Jean-Paul Gahimbaré

Personal information
- Nationality: Burundi
- Born: 22 December 1970 (age 55)
- Height: 1.74 m (5 ft 9 in)
- Weight: 57 kg (126 lb)

Sport
- Sport: Athletics
- Events: 50000 metres; 10000 metres; Marathon; Half marathon;

Achievements and titles
- Olympic finals: 2004
- World finals: 1997, 2005
- Personal bests: Marathon: 2:14:38 (1996); Half marathon: 1:02:07 (1999); Half marathon: 1:02:07 (1999); 10000 metres: 30:15 (2003); 5000 metres: 14:25.8 (2003);

= Jean-Paul Gahimbaré =

Burundian long-distance runner

Jean-Paul Gahimbaré (born 22 December 1970) is a Burundian long-distance runner competing in the 5000m, 10000m, half-marathon and marathon races during the 1990s and 2000s.

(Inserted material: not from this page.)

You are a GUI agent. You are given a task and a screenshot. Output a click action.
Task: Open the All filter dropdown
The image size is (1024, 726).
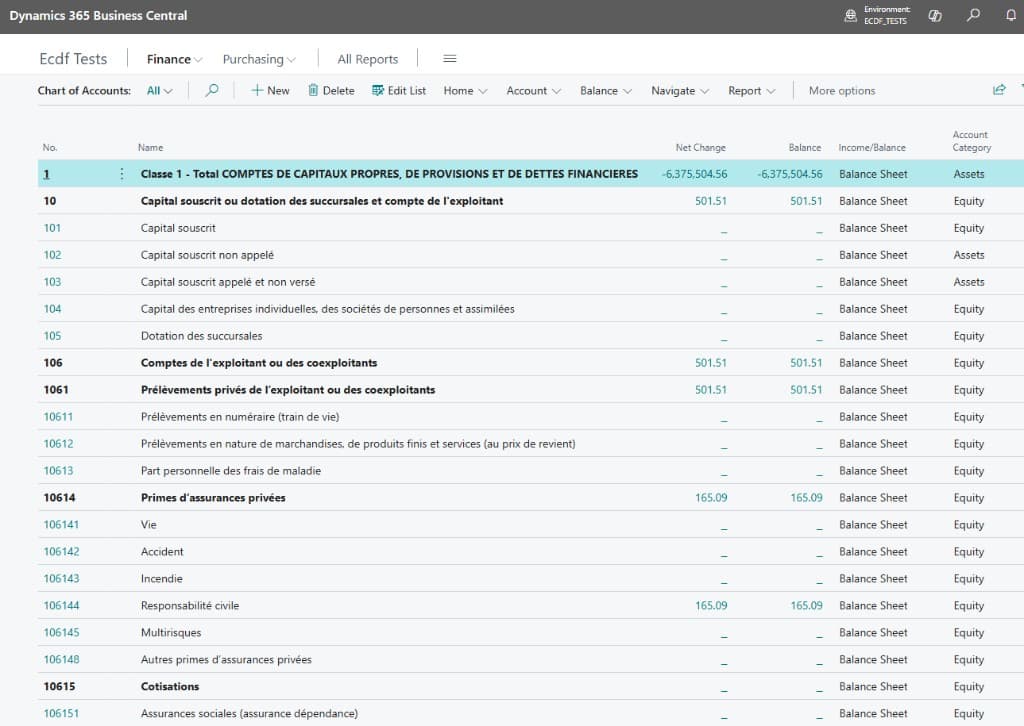click(x=160, y=90)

One of his main victories was in 1996 winning the Lille Half Marathon in Lille, France.

In his early years he had two top-10 results at the 1994 Jeux de la Francophonie in the 5000 metres and 10000 metres. Later in the 1990s and in the 2000s he represented Burundi at multiple main international championships, including at the 1997 World Championships in Athletics (marathon event), at the 2004 Summer Olympics in the marathon and at the 2005 World Championships in Athletics (marathon event).